Items from a data source:
==============================
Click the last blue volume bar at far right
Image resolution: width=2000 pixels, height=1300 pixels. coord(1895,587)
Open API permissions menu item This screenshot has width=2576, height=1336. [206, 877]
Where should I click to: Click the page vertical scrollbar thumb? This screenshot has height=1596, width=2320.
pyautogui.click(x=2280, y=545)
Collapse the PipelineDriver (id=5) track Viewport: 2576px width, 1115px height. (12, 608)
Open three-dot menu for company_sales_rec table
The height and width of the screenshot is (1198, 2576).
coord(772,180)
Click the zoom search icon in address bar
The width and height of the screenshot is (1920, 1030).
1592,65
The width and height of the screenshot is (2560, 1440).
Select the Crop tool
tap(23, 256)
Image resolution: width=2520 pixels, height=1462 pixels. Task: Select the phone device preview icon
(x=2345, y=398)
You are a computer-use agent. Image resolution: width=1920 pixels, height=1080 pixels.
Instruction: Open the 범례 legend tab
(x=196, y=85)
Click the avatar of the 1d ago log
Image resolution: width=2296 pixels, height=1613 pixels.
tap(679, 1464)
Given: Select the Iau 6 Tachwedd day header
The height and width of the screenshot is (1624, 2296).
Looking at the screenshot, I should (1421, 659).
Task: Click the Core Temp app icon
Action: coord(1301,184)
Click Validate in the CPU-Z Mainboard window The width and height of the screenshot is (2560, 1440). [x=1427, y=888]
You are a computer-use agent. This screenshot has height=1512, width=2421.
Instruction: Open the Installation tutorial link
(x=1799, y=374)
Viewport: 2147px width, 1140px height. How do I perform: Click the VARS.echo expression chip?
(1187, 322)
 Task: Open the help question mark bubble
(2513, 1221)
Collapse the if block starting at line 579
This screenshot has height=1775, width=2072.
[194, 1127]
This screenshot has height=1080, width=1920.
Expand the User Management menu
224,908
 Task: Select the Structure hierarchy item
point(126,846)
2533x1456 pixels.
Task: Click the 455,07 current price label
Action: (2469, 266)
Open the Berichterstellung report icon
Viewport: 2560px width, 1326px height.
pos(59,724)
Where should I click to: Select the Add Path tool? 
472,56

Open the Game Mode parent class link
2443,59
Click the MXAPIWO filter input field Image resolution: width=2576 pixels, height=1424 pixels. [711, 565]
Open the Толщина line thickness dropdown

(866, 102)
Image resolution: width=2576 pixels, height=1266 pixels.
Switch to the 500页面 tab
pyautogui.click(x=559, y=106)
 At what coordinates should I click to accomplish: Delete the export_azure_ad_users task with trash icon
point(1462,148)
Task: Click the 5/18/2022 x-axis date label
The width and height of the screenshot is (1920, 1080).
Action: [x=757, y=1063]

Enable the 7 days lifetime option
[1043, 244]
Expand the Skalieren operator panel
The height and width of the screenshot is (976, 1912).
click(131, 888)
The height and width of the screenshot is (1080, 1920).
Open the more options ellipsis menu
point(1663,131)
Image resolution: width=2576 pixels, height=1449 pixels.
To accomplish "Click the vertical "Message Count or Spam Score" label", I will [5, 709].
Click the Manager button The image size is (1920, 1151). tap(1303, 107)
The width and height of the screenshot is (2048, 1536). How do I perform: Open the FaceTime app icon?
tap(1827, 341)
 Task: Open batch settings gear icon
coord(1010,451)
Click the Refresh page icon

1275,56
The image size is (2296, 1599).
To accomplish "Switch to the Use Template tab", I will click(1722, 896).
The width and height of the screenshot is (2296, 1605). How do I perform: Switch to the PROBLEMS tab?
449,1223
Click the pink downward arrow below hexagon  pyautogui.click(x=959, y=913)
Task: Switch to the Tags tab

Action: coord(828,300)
==============================
◆ WHAT TO WORK ON: The answer should be all the entries, restated with no word changed.

◆ EXERCISE RESULT:
Click the last blue volume bar at far right
Image resolution: width=2000 pixels, height=1300 pixels. coord(1895,587)
Open API permissions menu item This screenshot has width=2576, height=1336. [206, 877]
Where should I click to: Click the page vertical scrollbar thumb? This screenshot has height=1596, width=2320.
pyautogui.click(x=2280, y=545)
Collapse the PipelineDriver (id=5) track Viewport: 2576px width, 1115px height. (12, 608)
Open three-dot menu for company_sales_rec table
The height and width of the screenshot is (1198, 2576).
coord(772,180)
Click the zoom search icon in address bar
The width and height of the screenshot is (1920, 1030).
1592,65
The width and height of the screenshot is (2560, 1440).
Select the Crop tool
tap(23, 256)
Image resolution: width=2520 pixels, height=1462 pixels. Task: Select the phone device preview icon
(x=2345, y=398)
You are a computer-use agent. Image resolution: width=1920 pixels, height=1080 pixels.
Instruction: Open the 범례 legend tab
(x=196, y=85)
Click the avatar of the 1d ago log
Image resolution: width=2296 pixels, height=1613 pixels.
tap(679, 1464)
Given: Select the Iau 6 Tachwedd day header
The height and width of the screenshot is (1624, 2296).
Looking at the screenshot, I should (1421, 659).
Task: Click the Core Temp app icon
Action: coord(1301,184)
Click Validate in the CPU-Z Mainboard window The width and height of the screenshot is (2560, 1440). [x=1427, y=888]
You are a computer-use agent. This screenshot has height=1512, width=2421.
Instruction: Open the Installation tutorial link
(x=1799, y=374)
Viewport: 2147px width, 1140px height. How do I perform: Click the VARS.echo expression chip?
(1187, 322)
 Task: Open the help question mark bubble
(2513, 1221)
Collapse the if block starting at line 579
This screenshot has height=1775, width=2072.
[194, 1127]
This screenshot has height=1080, width=1920.
Expand the User Management menu
224,908
 Task: Select the Structure hierarchy item
point(126,846)
2533x1456 pixels.
Task: Click the 455,07 current price label
Action: (2469, 266)
Open the Berichterstellung report icon
Viewport: 2560px width, 1326px height.
pos(59,724)
Where should I click to: Select the Add Path tool? 
472,56

Open the Game Mode parent class link
2443,59
Click the MXAPIWO filter input field Image resolution: width=2576 pixels, height=1424 pixels. [711, 565]
Open the Толщина line thickness dropdown

(866, 102)
Image resolution: width=2576 pixels, height=1266 pixels.
Switch to the 500页面 tab
pyautogui.click(x=559, y=106)
 At what coordinates should I click to accomplish: Delete the export_azure_ad_users task with trash icon
point(1462,148)
Task: Click the 5/18/2022 x-axis date label
The width and height of the screenshot is (1920, 1080).
Action: [x=757, y=1063]

Enable the 7 days lifetime option
[1043, 244]
Expand the Skalieren operator panel
The height and width of the screenshot is (976, 1912).
click(131, 888)
The height and width of the screenshot is (1080, 1920).
Open the more options ellipsis menu
point(1663,131)
Image resolution: width=2576 pixels, height=1449 pixels.
To accomplish "Click the vertical "Message Count or Spam Score" label", I will [5, 709].
Click the Manager button The image size is (1920, 1151). tap(1303, 107)
The width and height of the screenshot is (2048, 1536). How do I perform: Open the FaceTime app icon?
tap(1827, 341)
 Task: Open batch settings gear icon
coord(1010,451)
Click the Refresh page icon

1275,56
The image size is (2296, 1599).
To accomplish "Switch to the Use Template tab", I will click(1722, 896).
The width and height of the screenshot is (2296, 1605). How do I perform: Switch to the PROBLEMS tab?
449,1223
Click the pink downward arrow below hexagon  pyautogui.click(x=959, y=913)
Task: Switch to the Tags tab

Action: coord(828,300)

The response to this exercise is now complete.